Today we will see **how normalize data** with PyTorch library and **why is normalization crucial when doing Deep Learning.**

In fact this article is part of a series on **Binary Classification models in PyTorch** with :

- a first part on
**normalization** - a second part on
**Deep Learning models**(available here)

Without further introduction, **let’s begin** this first part on **data normalization.**

**Loading data**

First of all we will** load the data** we need.

We use for that the *datasets* **module**.

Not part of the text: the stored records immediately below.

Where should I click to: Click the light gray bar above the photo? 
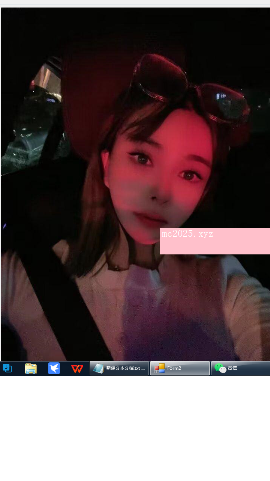[x=135, y=2]
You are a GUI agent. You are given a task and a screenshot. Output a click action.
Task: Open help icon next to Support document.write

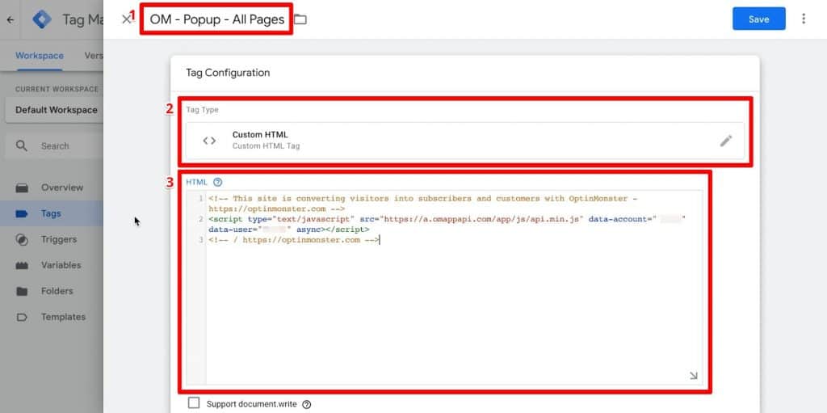pyautogui.click(x=306, y=405)
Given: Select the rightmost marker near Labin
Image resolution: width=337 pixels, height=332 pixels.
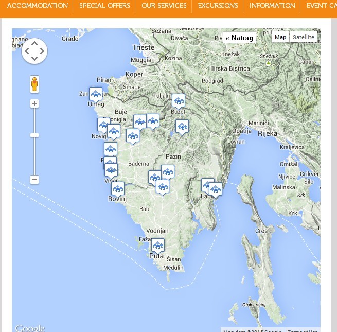Looking at the screenshot, I should click(216, 189).
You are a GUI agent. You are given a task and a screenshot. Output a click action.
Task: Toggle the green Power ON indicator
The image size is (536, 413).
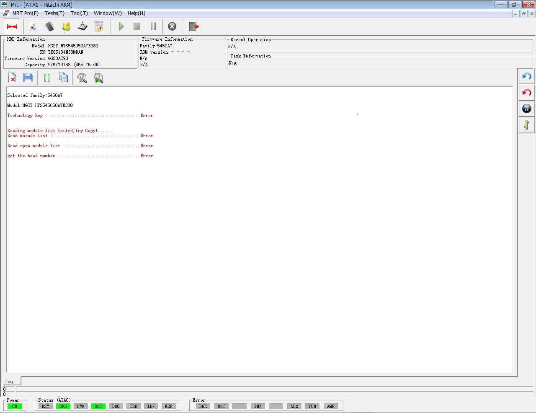(15, 406)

It’s **a module** integrated to *PyTorch* that allows to **quickly load datasets**. Ideal **to practice coding !**

**The dataset** that interests us is called *CIFAR*-10. It is composed of **60 000 images in RGB color and size 32×32**; they are divided into **10 classes** (plane, automobile, bird, cat, deer, dog, frog, horse, boat, truck), with **6 000 images per class.**

```
from torchvision import datasets
from torchvision import transforms
data_path = '../data-unversioned/p1ch7/'
cifar10 = datasets.CIFAR10(
data_path, train=True, download=True,
transform=transforms.ToTensor()
)
```

Several parameters are specified:

**data_path**, the directory where the cifar-10 dataset will be saved**train = True**, create the dataset from the training set, if False create from the test set.**download = True**, downloads the dataset from the internet and places it in the root directory. If the dataset is already downloaded, it is not downloaded again.**transform = transforms.ToTensor()**, allows to initialize the images directly as a PyTorch Tensor (if nothing is specified the images are in PIL.Image format)

## Verifying the data

Let’s be a bit more precise, we have a variable *cifar10* which is **a dataset containing tuples.**

**These tuples** are composed of :

**a tensor**(which represents the image)**an int**which represents the label of the image

```
img_t, index_label = cifar10[5]
type(img_t), type(index_label)
```

We have recovered one of the images of the dataset,** let’s display it !**

We recall that an image tensor is in the format **Color X Height X Width**. To display the image, it is necessary to **change its format to Height X Width X Color**.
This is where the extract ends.